Federal regulations prohibit using family planning funds for abortion, but critics argue giving money to Planned Parenthood indirectly supports the organization’s abortion services.
Among those opposing Ricketts’ proposal was Julie Reno, who ran the state’s Title X program before retiring in December. Reno fought back against the argument the proposal was needed to avoid endangering federal funds. “The federal government has never had a problem. The problem has been here because it’s been a constant witch hunt against birth control and family planning. And now you’re trying to put something in an appropriation that is part of a policy,” Reno said. “This doesn’t have any place here at all. This is women’s health care and men’s health care and people’s lives. And you’re trying to muck this up.”
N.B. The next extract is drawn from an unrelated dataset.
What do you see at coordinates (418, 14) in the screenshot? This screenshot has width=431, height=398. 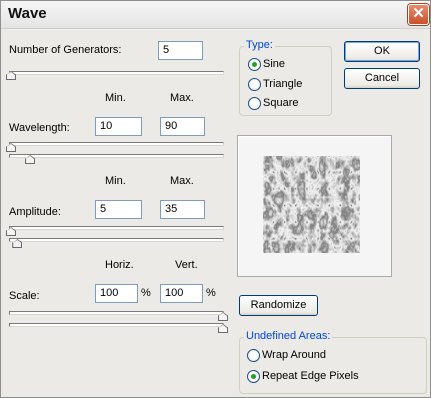 I see `close-icon: ✕` at bounding box center [418, 14].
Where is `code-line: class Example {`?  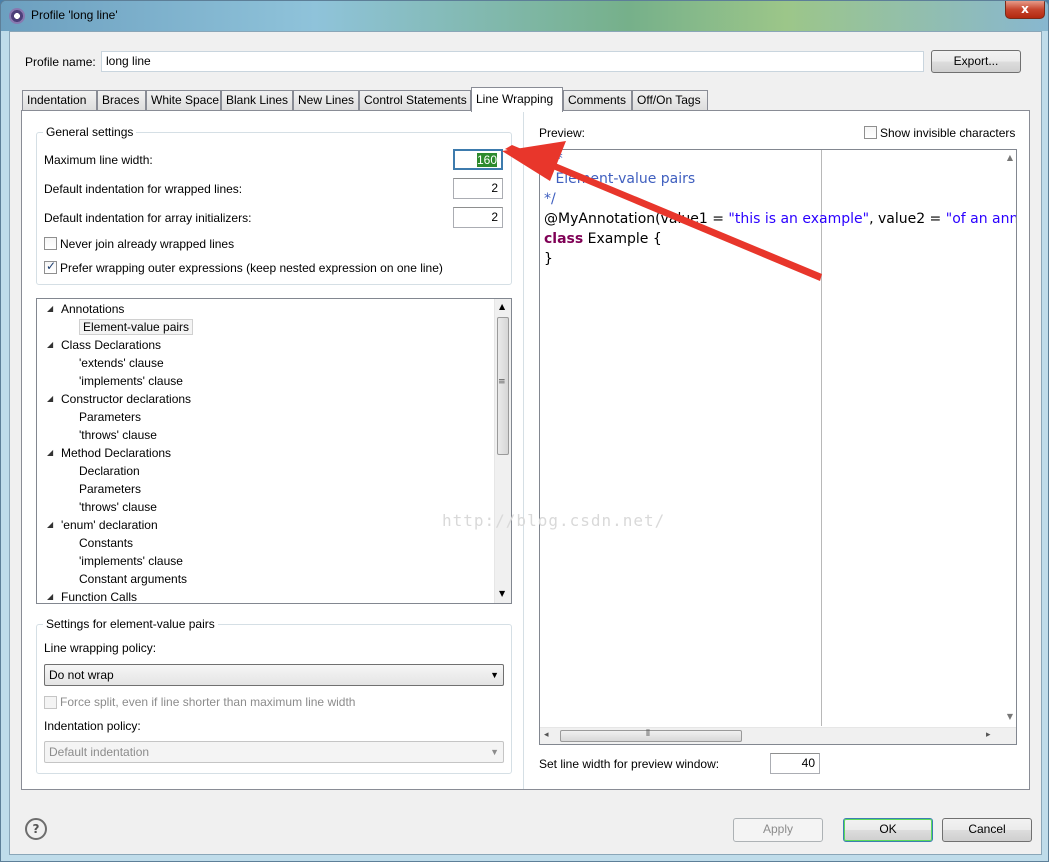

Karen Bowling of the Nebraska Family Alliance, supporting the proposal, said federal funds would keep coming to Nebraska. “If a clinic is involved in abortion-related activities and chooses not to follow the guidelines, they would no longer be eligible. However, and I think this is very important, there will not be fewer funds distributed across the state to eligible clinics. The same amount of government funds will remain available for women and men who use Title X services,” Bowling said.
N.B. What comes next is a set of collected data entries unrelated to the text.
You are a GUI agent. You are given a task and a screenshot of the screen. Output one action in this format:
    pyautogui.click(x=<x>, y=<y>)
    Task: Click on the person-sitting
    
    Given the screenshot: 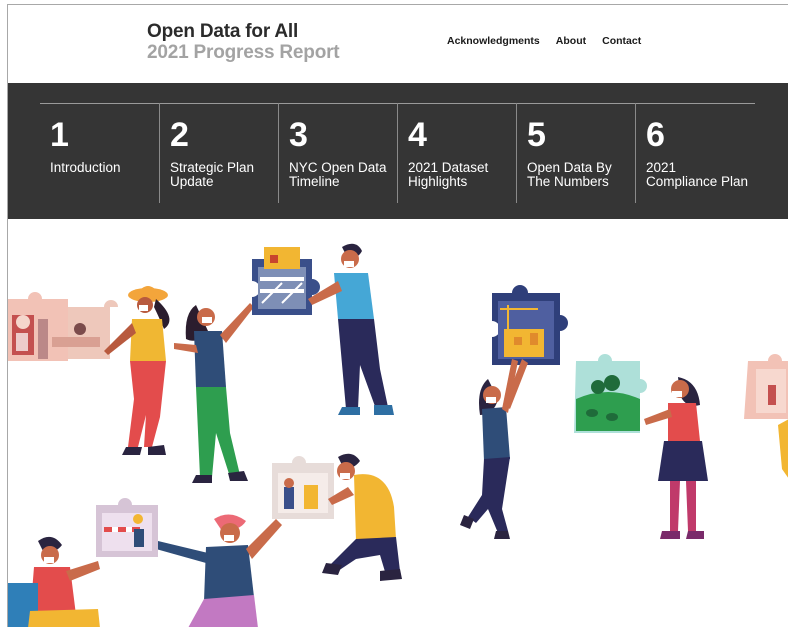 What is the action you would take?
    pyautogui.click(x=54, y=582)
    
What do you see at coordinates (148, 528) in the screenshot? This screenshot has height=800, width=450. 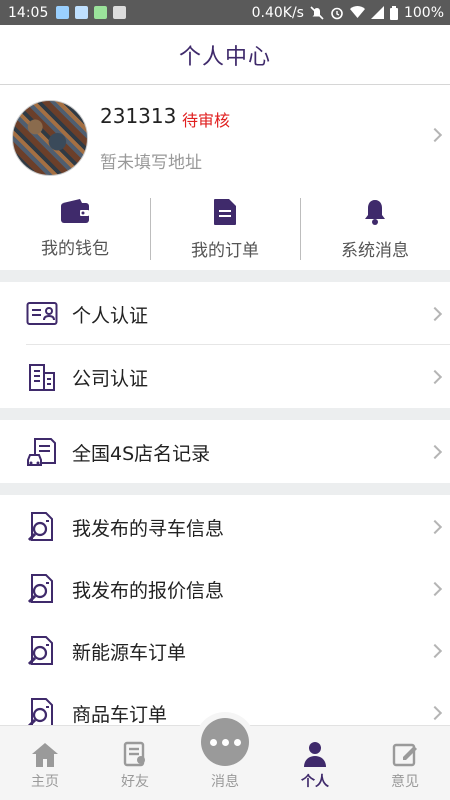 I see `my-search-info-label: 我发布的寻车信息` at bounding box center [148, 528].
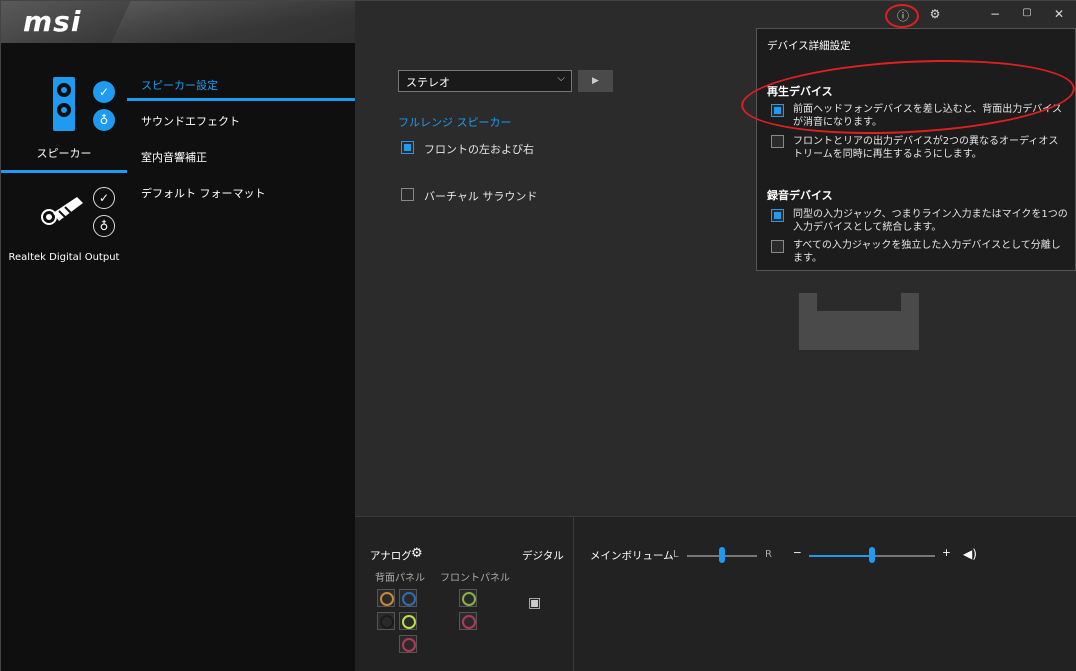 This screenshot has width=1076, height=671. Describe the element at coordinates (946, 553) in the screenshot. I see `volume-plus: +` at that location.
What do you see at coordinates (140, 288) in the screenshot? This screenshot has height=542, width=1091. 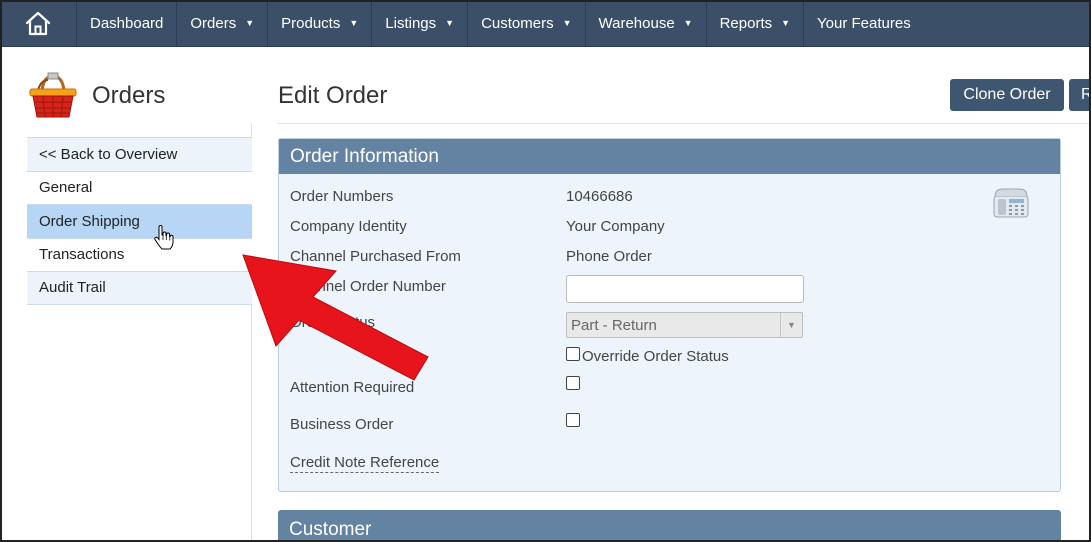 I see `sidebar-item-audit-trail: Audit Trail` at bounding box center [140, 288].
But Jeff Tracy of the Health Center Association of Nebraska, which runs seven community health clinics across the state, expressed concern about the proposal’s ban on funding to organizations that refer for abortions. “We are required to provide referral options. It doesn’t mean that we make the referral, but it means that we provide that information if somebody says, for whatever reason, that ‘I feel like I need to terminate this pregnancy,’” Tracy said. “Our concern is if that word ‘referral’ is interpreted broadly, it could mean that somebody could accuse us of having referred a patient for an abortion, when in fact we were providing that information to them to let them know where they could receive an abortion, if they chose to do so.”
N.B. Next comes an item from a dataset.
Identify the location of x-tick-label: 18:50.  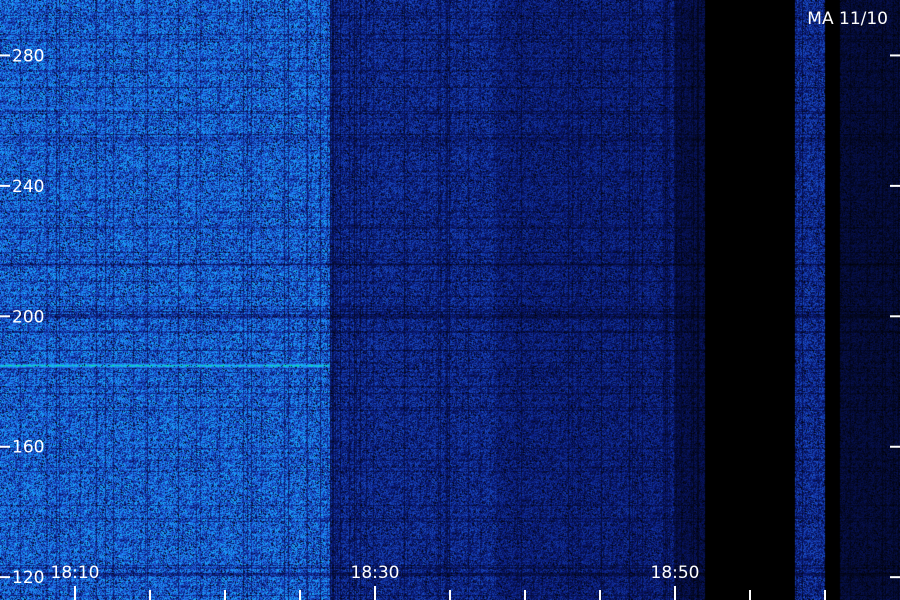
(676, 573).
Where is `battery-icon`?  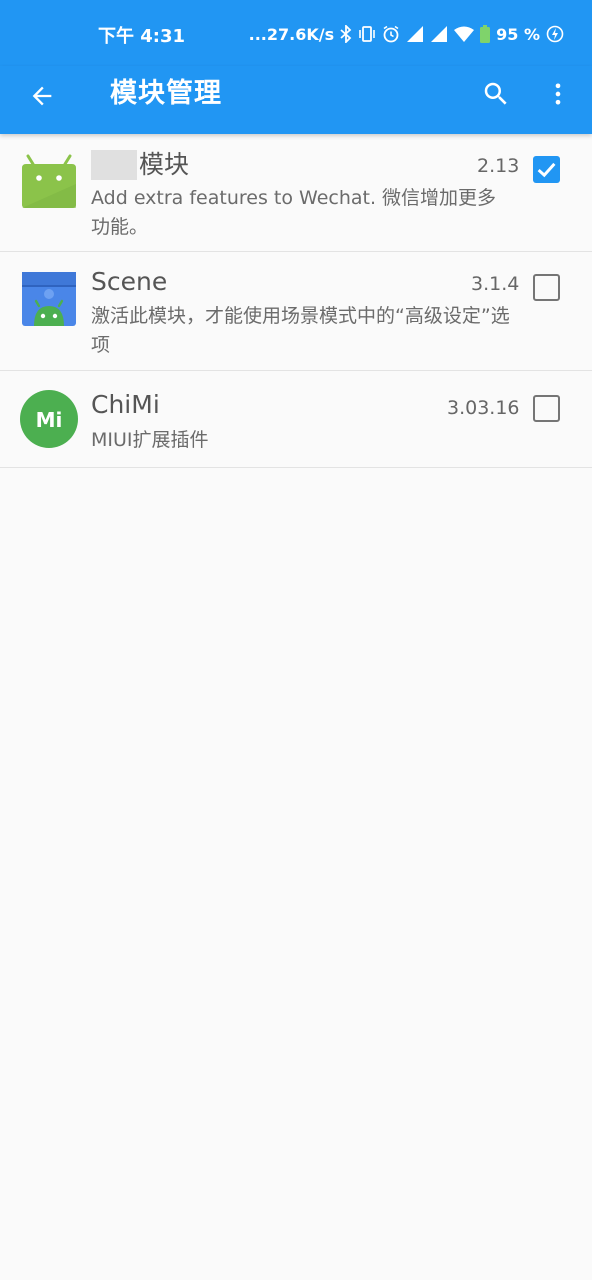 battery-icon is located at coordinates (486, 34).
Stinner said the committee will probably not discuss whether to include the governor’s proposed language in the budget bill until early March.
And in legislative floor debate Tuesday, Sen. Ernie Chambers continued to complain about the lack of explanation for the sudden resignation of Nebraska Supreme Court Justice Max Kelch. Chambers read from an Omaha World-Herald article that said Kelch resigned in the wake of an ethics investigation involving sexual comments to women. Kelch has declined requests to comment.